What is the law against scavenging?

The Employment of Manual Scavengers and Construction of Dry Latrines (Prohibition) Act, 1993 is the existing law. In the 19 years that it has been in force, there has not seen a single conviction. Given the government's shameful record in enforcing the law against manual scavenging, being at times itself a violator (the Indian Railways continues to hire manual scavengers), will another law make any difference?

Martin Macwan, the founder of Navsarjan, a Gujarat-based grassroots Dalit organization, reported that in Gujarat, 70 to 80 per cent of children from manual scavenging communities drop out of school before they reach seventh grade.

Will the government ever do anything tangible?

The government intervention on behalf of manual scavenging communities is not only critical to addressing their longstanding social and economic exclusion, but will also provide impetus to households and local officials who rely upon manual scavenging rather than implementing existing government programs to modernize sanitation, say an HRW report.

Not only do some local officials fail to intervene to end manual scavenging practices by private employers, but some local village governance councils and municipal corporations also perpetuate discriminatory caste-designated labour by recruiting people from manual scavenging communities as safai karmacharis (cleaning workers) —or health and sanitation workers—and requiring them to manually clean excrement from dry toilets, gutters, and open defecation areas.

Finally, while some surveys address only dry toilets, people are also employed as manual scavengers to clear open defecation areas and pour-flush toilets in public places, to provide sanitation in hospitals and nursing homes, and to clean sewers, septic tanks, drains, and railway tracks.

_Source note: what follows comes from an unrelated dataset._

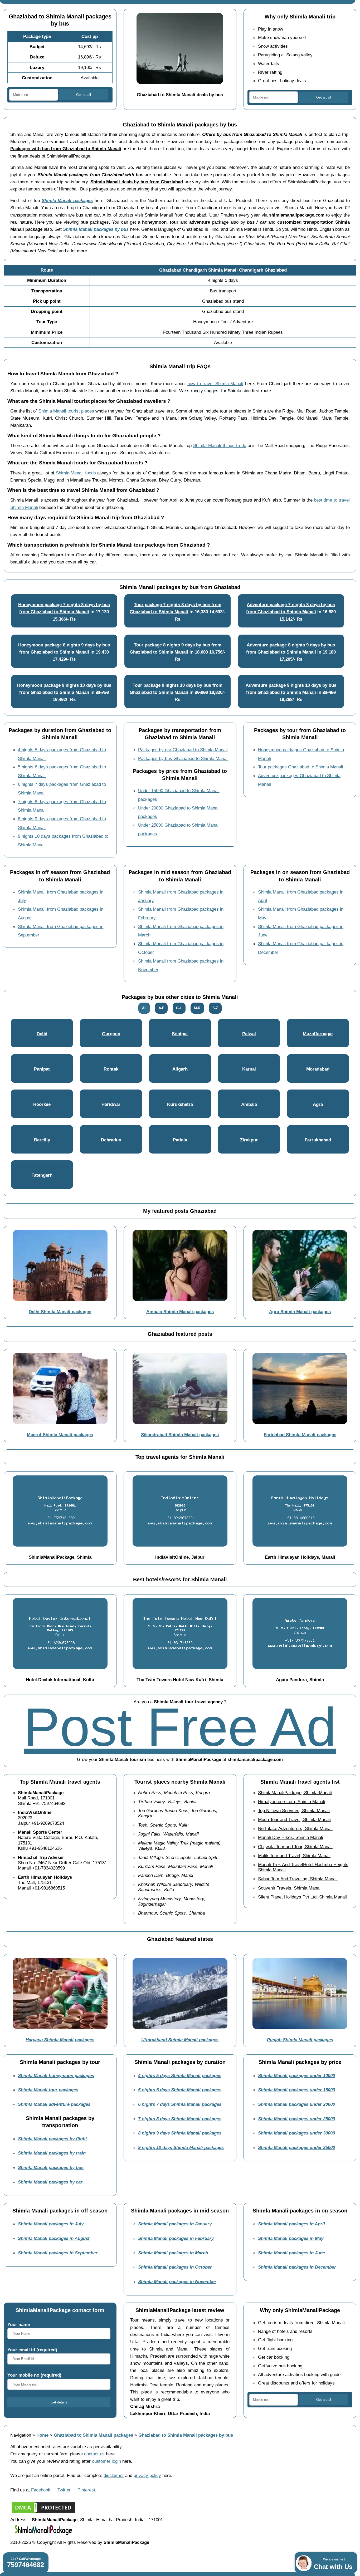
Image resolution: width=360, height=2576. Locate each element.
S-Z (215, 1008)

Will the sitting government ever introduce the long-awaited bill on the emancipation of manual scavengers in Parliament or will they only raise these issues when in opposition?

India has to move forward

India has to leave these age-old practices behind and move forward to handling excreta by machines, not by its citizens. The caste discrimination is so deplorable against the sewage workers that in villages, the tea shops have separate cups for them. India must make an effort and move forward. The cleaning up of our attitude and head is even more important than cleaning India.